This will be the 3rd annual “International Workshop on Perspectives on High-dimensional Data Analysis”, following the first two highly successful workshops entitled: “International Workshop on Perspectives on High-dimensional Data Analysis” (IWPHD) which took place at the Fields Institute, Toronto, 9–11 June 2011 (http://www.fields.utoronto.ca/programs/scientific/10-11/dataanalysis/) and the “International Workshop on Perspectives on High-dimensional Data Analysis II” which was held at the Centre de Recherches Mathématiques, Montréal, 30 May–1 June, 2012 (http://www.crm.umontreal.ca/2012/Perspectives12/index_e.php/11/dataanaly...).
CRM jointly with the American Mathematical society will be publishing an edited volume for the papers presented in this workshop.
The purpose of this workshop is to stimulate research and to foster the interaction of researchers in the area of high-dimensional data analysis in an informal setting. The workshop will provide a venue for participants to meet the field’s leading researchers in a small group setting in order to maximize the chance of interaction and discussion. The objectives include: 1) highlight and expand the breadth of existing methods in high-dimensional data analysis and their potential for the advancement of both mathematical and statistical sciences; 2) identify important directions for future research in the theory of regularization methods, in algorithmic development, and in methodology for different application areas; 3) facilitate collaboration between theoretical and subject-area researchers; and 4) provide the opportunity for highly qualified personnel, including students, to interact with leading researchers from countries around the world.

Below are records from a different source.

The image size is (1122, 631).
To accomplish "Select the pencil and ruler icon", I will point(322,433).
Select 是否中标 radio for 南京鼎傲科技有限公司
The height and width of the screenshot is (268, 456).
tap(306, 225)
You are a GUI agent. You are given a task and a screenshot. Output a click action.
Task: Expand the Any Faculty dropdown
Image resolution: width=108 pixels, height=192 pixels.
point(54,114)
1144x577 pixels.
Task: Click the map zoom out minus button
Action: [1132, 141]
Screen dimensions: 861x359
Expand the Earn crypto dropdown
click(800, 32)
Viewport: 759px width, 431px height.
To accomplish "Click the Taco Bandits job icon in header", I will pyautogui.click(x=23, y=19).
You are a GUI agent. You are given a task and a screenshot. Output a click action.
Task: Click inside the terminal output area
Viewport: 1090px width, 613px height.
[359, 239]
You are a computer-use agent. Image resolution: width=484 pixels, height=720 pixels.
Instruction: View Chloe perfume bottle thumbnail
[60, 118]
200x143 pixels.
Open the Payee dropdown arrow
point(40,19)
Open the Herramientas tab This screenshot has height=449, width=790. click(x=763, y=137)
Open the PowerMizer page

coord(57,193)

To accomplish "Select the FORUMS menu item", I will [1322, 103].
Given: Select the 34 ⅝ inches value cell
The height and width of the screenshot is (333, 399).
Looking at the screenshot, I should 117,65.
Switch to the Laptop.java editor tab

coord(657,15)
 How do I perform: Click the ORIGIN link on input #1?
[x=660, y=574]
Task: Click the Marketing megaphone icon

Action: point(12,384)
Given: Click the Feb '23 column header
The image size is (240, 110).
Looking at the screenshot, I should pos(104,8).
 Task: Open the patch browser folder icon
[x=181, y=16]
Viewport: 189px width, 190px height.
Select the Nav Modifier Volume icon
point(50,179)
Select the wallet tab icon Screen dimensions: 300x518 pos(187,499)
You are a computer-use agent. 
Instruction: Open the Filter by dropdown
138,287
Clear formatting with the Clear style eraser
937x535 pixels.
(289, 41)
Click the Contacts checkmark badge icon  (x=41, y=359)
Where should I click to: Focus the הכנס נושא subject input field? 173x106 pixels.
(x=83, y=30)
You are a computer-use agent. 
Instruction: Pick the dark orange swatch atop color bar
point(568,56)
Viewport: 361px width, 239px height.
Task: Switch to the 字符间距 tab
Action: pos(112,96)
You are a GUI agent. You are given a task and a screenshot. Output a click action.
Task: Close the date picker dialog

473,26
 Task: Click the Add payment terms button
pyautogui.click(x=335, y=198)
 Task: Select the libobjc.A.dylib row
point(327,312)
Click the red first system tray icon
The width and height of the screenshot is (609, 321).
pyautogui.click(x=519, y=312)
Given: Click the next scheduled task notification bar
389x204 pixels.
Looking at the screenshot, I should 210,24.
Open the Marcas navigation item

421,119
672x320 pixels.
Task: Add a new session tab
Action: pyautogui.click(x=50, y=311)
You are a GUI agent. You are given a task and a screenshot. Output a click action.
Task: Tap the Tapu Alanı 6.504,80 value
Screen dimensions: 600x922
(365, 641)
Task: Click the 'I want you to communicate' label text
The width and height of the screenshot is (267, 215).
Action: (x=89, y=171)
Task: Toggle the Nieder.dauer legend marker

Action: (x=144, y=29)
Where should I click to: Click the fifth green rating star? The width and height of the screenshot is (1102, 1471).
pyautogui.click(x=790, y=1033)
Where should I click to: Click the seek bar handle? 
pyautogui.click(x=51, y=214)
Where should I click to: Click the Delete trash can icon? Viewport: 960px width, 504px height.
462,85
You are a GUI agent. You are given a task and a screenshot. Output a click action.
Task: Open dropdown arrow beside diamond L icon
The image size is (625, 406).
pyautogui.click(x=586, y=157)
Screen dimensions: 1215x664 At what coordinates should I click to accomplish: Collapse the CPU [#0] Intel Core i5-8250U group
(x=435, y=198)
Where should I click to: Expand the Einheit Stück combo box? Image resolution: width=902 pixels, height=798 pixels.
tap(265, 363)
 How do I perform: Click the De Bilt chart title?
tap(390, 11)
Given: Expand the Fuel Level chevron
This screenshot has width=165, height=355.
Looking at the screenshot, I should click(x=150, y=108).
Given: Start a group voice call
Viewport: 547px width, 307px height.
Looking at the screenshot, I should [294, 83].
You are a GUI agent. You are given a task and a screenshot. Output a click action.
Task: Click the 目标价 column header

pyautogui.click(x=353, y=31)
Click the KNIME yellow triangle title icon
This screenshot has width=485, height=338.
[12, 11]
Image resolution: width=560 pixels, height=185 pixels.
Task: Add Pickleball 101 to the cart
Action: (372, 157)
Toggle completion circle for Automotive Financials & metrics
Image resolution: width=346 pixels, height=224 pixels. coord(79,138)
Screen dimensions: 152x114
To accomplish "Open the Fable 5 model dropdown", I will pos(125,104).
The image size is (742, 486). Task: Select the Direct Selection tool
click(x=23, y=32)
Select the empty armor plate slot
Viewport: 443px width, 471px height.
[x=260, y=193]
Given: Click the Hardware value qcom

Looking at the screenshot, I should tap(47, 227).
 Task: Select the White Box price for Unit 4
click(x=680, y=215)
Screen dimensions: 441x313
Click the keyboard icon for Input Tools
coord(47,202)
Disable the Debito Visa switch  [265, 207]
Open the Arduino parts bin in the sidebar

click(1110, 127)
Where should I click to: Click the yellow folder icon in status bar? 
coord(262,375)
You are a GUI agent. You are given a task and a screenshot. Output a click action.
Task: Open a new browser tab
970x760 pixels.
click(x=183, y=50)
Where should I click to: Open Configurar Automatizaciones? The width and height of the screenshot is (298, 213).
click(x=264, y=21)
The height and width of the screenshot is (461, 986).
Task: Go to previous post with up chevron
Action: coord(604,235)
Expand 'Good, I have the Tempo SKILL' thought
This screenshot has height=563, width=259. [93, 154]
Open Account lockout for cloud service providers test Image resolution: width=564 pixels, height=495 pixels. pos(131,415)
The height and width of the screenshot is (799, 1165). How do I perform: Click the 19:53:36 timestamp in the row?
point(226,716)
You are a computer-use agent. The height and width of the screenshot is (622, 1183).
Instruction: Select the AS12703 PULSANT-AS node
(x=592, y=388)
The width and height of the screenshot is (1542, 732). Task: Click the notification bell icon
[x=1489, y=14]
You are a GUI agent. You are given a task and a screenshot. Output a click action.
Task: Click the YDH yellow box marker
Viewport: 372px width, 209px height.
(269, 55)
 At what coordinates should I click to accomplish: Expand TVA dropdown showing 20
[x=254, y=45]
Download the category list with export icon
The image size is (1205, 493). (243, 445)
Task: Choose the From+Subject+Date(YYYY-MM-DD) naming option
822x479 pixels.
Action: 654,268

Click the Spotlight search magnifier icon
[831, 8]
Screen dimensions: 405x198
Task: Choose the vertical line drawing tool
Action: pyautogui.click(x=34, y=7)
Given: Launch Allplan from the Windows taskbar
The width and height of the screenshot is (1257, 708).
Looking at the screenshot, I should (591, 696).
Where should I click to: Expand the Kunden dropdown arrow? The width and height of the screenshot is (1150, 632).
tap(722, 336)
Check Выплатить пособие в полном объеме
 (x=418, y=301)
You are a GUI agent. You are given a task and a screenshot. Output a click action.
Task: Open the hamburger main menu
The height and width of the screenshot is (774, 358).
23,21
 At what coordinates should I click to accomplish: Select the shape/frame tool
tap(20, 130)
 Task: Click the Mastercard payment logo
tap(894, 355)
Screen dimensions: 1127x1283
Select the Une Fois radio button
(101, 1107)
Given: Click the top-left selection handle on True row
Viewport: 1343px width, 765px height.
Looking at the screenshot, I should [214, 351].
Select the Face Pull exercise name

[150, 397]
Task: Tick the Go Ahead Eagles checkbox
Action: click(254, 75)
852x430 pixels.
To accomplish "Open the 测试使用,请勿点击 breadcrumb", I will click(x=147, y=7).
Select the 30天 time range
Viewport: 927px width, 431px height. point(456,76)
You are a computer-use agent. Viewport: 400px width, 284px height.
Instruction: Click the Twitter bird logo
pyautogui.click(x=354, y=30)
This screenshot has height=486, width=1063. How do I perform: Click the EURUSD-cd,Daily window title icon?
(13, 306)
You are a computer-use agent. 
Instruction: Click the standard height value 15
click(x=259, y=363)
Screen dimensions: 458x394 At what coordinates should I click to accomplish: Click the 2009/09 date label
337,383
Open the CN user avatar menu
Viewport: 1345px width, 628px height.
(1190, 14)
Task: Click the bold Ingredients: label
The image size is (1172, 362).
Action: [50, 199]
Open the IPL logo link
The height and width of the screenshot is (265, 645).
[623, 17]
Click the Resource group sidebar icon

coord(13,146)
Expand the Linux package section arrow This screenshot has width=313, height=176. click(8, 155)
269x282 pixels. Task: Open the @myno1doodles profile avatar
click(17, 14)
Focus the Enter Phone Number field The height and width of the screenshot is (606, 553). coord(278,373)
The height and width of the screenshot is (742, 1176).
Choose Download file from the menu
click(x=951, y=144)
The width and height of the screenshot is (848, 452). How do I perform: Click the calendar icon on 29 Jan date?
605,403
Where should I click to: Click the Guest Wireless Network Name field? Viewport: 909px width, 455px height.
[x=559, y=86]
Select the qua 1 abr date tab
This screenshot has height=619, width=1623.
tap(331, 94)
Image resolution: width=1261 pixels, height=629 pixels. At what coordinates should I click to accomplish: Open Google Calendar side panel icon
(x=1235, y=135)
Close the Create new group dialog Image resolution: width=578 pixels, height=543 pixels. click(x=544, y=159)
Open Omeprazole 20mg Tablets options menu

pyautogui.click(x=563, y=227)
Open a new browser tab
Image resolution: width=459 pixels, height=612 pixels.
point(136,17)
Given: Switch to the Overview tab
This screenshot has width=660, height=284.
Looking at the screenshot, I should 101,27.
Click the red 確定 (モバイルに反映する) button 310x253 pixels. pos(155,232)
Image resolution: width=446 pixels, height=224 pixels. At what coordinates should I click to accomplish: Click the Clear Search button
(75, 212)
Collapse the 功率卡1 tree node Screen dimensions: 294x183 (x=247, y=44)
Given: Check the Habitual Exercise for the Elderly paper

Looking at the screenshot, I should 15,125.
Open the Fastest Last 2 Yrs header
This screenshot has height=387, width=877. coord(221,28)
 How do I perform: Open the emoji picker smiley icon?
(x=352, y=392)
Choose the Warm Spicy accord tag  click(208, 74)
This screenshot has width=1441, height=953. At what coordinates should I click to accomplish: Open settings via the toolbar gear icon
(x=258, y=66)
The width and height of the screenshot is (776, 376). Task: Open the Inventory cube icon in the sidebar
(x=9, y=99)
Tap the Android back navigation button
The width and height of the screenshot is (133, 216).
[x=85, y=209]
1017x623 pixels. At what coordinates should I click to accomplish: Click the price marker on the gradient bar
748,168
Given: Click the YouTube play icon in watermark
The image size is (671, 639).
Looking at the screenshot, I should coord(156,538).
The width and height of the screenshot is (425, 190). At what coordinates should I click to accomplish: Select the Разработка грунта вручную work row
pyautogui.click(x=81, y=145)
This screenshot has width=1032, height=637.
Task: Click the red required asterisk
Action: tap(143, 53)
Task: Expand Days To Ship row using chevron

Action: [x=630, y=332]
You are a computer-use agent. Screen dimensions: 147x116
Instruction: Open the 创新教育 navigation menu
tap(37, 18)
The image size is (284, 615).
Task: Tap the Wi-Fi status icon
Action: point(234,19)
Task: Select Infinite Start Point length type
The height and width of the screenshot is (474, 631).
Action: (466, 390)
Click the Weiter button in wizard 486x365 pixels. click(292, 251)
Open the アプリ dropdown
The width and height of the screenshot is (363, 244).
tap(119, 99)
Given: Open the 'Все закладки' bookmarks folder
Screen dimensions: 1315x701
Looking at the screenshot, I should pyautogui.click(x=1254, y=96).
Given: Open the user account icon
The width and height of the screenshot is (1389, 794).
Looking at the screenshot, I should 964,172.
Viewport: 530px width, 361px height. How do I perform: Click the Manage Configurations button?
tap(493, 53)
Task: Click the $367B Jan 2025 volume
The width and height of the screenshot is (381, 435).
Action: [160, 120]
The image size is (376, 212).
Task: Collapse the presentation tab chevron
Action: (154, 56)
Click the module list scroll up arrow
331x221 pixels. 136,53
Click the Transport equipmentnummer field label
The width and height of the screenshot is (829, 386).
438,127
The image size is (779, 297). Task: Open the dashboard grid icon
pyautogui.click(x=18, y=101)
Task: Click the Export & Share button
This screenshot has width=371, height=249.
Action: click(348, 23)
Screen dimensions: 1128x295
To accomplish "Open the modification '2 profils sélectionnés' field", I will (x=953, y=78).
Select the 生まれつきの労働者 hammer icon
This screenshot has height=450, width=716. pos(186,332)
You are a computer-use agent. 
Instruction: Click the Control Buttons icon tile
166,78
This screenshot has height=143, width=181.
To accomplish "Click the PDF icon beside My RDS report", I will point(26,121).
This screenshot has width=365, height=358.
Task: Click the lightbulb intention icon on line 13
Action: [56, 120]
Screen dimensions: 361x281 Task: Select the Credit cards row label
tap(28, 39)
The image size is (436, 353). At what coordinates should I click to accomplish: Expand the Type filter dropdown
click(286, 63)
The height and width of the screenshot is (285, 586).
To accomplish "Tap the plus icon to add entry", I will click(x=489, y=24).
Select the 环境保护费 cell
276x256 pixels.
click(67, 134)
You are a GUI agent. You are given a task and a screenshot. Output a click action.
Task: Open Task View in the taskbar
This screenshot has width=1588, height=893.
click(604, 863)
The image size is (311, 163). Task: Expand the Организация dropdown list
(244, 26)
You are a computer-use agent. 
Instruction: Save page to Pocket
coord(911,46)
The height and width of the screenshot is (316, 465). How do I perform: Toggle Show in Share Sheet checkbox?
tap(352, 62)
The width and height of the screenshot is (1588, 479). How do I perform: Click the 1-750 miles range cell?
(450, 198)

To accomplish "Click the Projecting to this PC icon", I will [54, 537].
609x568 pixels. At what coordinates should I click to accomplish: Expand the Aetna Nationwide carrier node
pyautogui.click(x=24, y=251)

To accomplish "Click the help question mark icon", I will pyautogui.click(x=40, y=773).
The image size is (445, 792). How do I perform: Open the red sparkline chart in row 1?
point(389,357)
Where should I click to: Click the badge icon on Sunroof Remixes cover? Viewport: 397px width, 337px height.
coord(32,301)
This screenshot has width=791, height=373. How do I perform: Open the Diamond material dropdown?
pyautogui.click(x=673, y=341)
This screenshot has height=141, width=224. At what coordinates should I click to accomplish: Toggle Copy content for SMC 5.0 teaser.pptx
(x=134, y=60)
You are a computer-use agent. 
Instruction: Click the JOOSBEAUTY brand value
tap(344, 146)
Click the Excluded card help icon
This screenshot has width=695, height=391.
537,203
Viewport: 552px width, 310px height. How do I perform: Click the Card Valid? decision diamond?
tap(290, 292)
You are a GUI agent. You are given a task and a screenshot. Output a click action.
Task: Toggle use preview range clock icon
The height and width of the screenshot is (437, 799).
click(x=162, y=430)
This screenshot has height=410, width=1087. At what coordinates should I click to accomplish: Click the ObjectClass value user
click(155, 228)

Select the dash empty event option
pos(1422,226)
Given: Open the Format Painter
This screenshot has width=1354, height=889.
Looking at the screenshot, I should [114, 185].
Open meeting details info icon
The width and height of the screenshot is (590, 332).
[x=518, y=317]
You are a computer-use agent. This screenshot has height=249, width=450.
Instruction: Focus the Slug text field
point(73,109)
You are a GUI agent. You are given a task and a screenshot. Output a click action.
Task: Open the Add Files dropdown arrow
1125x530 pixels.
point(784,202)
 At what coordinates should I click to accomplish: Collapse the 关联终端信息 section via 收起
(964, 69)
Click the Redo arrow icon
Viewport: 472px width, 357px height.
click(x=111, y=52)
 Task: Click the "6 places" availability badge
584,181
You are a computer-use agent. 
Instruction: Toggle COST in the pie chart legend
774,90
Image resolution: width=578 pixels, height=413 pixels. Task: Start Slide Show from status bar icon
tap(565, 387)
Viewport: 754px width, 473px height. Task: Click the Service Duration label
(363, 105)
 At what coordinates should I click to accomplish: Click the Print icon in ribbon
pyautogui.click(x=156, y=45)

The rationale for such a workshop is the continued rapid advancement of modern technology that is allowing scientists to collect data of increasingly unprecedented size and complexity. Examples include epigenomic data, genomic data, proteomic data, high-resolution image data, high frequency financial data, functional and longitudinal data, and network data, among others. Simultaneous variable selection and estimation is one of the key statistical problems in analyzing such complex data. This joint variable selection and estimation problem is one of the most actively researched topics in the current statistical literature. There have been many advances on the variable selection problem for linear and generalized linear regression models in the past decades. However, more recently, regularization, or penalized, methods are becoming increasingly popular and many new developments have been established.